Scott's remarks were made to more than 50 ministers Monday, explaining how they can bring more stimulus money to the county by linking their grant proposals together, and encouraging their congregations to participate in the 2010 census.
The church community can play a key role in the economic recovery by identifying a project for grant funding that will benefit a large number of people, Scott said during a stop at the Piccadilly Restaurant in Morrow.
"We need to go where we have the most success and can get the most money," Scott said. "One of the benefits of coming as a total group is that you're talking about the metro area. There is a whole plethora of these grants. Our issue is going to be getting feedback from you as to what kind of projects that you have ongoing that you can put in for and compete for."
"What we're trying to do in regards to the stimulus money is get funding to shovel-ready things," Scott continued. "The first move out of the gate ... is to see what this group can obtain."
In the meeting, ministers spoke and identified several needs in the community, such as more funding for youth programs, anti-gang initiatives, "re-entry" programs for incarcerated juveniles, and anti-homelessness efforts.
During the meeting, Scott identified $43.7 million in federal funding, to date, that is available to Clayton County through a variety of competitive grants. Scott urged the ministers' group to appoint a team of ministers to meet with him as early as this week to identify the most pressing needs impacting their congregations. In turn, Scott agreed to use his office to help research applicable grants, and if necessary, direct ministers to capable grant writers.
Michael Andel, Scott's chief of staff, said much of the federal funding coming to the county in the next few years will be determined by 2010 census numbers. He said ministers will play a vital role in making sure that every man, woman, and child in the county is counted, regardless of their circumstances.

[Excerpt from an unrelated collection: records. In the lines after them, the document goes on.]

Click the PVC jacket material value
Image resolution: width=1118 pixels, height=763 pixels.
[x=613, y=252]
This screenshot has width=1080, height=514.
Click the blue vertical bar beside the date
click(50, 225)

"If Clayton County and the southern area is under-counted on the census, we will have underfunded programs," Andel said. "That means if you are homeless, if you are in jail, if you are sleeping on somebody's couch, if you're an undocumented or illegal immigrant, you need to be counted in that community. All those numbers create the data that the government uses for the next 10 years.
"There are populations that are transient, unfortunately due to foreclosures," he continued. "We need to find them, because they will lock in those numbers. It's very important that when these census people come around and they reach out to your congregation, that you emphasize they need to be counted."

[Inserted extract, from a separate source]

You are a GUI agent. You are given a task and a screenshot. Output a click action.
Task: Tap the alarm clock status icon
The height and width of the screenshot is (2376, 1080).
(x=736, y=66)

The Rev. Harry Riley, president of the Association of Christian Ministers of Clayton County, said the meeting was productive and that it may eventually lead to a new program in the county that will benefit many church congregations.
"Our overall objective has not been finalized, but I think that this brought us closer together," Riley said. "If all the churches can benefit from it [the project], then it is going to be profitable within the community whether it's one location, or it can go in 30 different locations. Once we start talking about it, we can arrive at some destination where it can be done. Our number one objective is for it to be a mark in the county that is going to be a blessing for all of the churches."
Anthony Wilson, pastor of Shiloh Christian Fellowship in College Park, said the meeting was positive, and gives the Christian community of Clayton County a chance to unite around a common cause.
"As pastors, with the egos that we have, a lot of times, it's hard to get us together," Wilson said. "Now, since everybody is in the same boat, people are willing to come together ... I think that we will get some things accomplished."